The only difference is now, I guess, I’m leading a couple of those state award-winning newspapers.
The Independent captured five awards of journalistic excellence for photos, the overall newspaper and a special section. In addition, our sister publication over in Blooming Prairie earned another five awards.
I realize winning awards isn’t everything, but boy, I’ll be the first to admit it sure is nice to be recognized for your hard work.
I don’t think many people have any clue what’s involved in putting together a newspaper each week. There are so many different moving parts to it that it’s nearly impossible to describe.
I guess the best I could in describing how a newspaper falls together is that it’s like a 5,000 or more piece jigsaw puzzle. What’s funny is that I’m not real fond of puzzles to begin with, unless they’re easy and fall together quickly. I often don’t have the patience for puzzles.

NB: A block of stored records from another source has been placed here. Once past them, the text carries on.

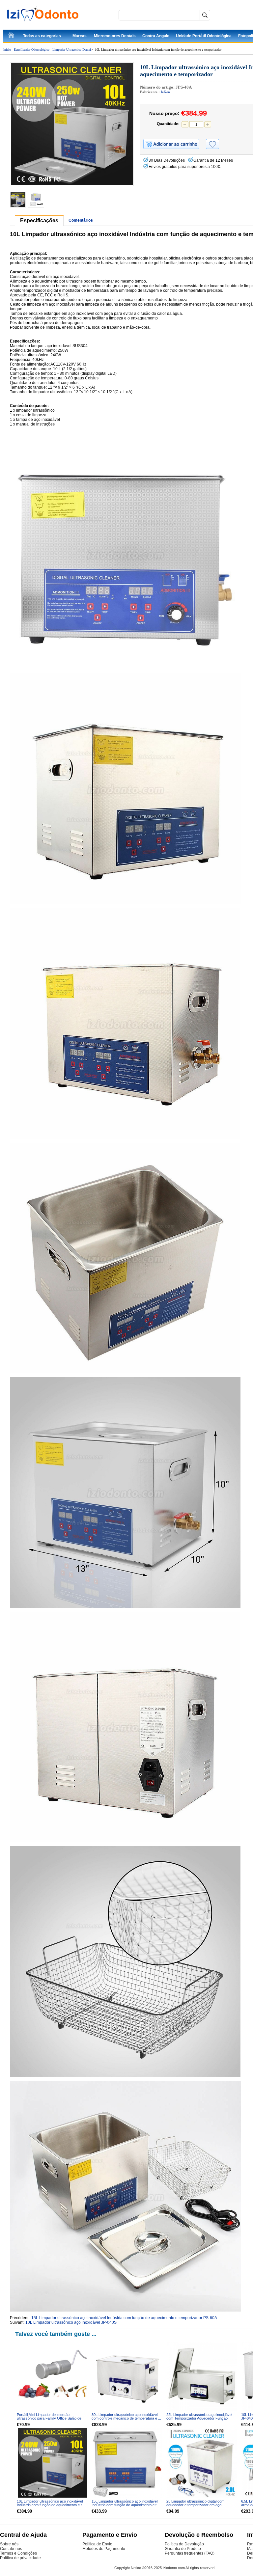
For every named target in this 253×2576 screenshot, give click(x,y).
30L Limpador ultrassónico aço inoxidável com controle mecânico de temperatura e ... (126, 2416)
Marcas (79, 36)
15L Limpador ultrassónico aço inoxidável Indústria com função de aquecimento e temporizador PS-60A (124, 2318)
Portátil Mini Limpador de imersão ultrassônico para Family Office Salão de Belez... (49, 2418)
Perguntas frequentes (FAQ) (189, 2553)
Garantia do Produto (183, 2548)
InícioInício (11, 36)
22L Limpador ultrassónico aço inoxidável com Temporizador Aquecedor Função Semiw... (199, 2418)
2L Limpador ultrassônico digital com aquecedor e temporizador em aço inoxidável (195, 2504)
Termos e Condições (18, 2553)
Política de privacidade (20, 2558)
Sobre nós (9, 2544)
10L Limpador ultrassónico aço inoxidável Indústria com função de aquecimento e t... (51, 2503)
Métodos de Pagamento (103, 2548)
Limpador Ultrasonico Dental (71, 49)
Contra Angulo (155, 36)
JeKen (165, 92)
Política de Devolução (184, 2544)
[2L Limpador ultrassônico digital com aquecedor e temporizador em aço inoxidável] (202, 2463)
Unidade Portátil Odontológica (204, 36)
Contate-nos (11, 2548)
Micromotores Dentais (115, 36)
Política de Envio (97, 2544)
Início (7, 49)
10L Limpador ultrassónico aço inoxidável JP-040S (71, 2322)
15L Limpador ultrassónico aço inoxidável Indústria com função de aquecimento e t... (125, 2503)
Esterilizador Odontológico (31, 49)
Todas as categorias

But when it comes to putting together a newspaper, I’m right there in the trenches pulling it all together. From the planning to going out and covering events and interviewing newsmakers to writing and piecing it all together on pages.
All the while you have to remember to be ethical in what you do, fair and balanced in your reporting, shoot great photos, creative in your design and find ways to make it all interesting for readers. And if you’re the owner, you also get the luxury of running the business, paying the bills and coordinating everything.
After I purchased the DCI in 2015, I made a commitment to producing a quality newspaper that would stand out in many ways. I’ve been able to accomplish this thanks to great mentoring I received as a teenager working at my first newspaper from Chuck Warner, who was a true community newspaper publisher. In 1989, he won the Al McIntosh Distinguished Service to Journalism Award.
I’ll never forget when Warner’s newspaper, the Brownton Bulletin, won the Mills Trophy, the top award given to weekly newspapers, in 1984. I was thrilled to have been a part of winning that honor. It definitely has inspired me during my career to provide strong journalism to readers.
Warner, by the way, missed his first newspaper convention in 62 years last week, and, of course, that means it was the first one I attended where he hasn’t been there. It just wasn’t the same without my mentor keeping me on task.
While I know we’re far from perfect, I hope you realize that we are truly on the right road to providing a quality newspaper that features strong photography, stories, advertising, graphic design and layout and special sections. We have incredible pride in the work we do in providing Dodge County and the surrounding area with a newspaper that readers can be proud of week after week.
It’s time for me to go in hot pursuit of chasing down yet another edition packed with strong community news.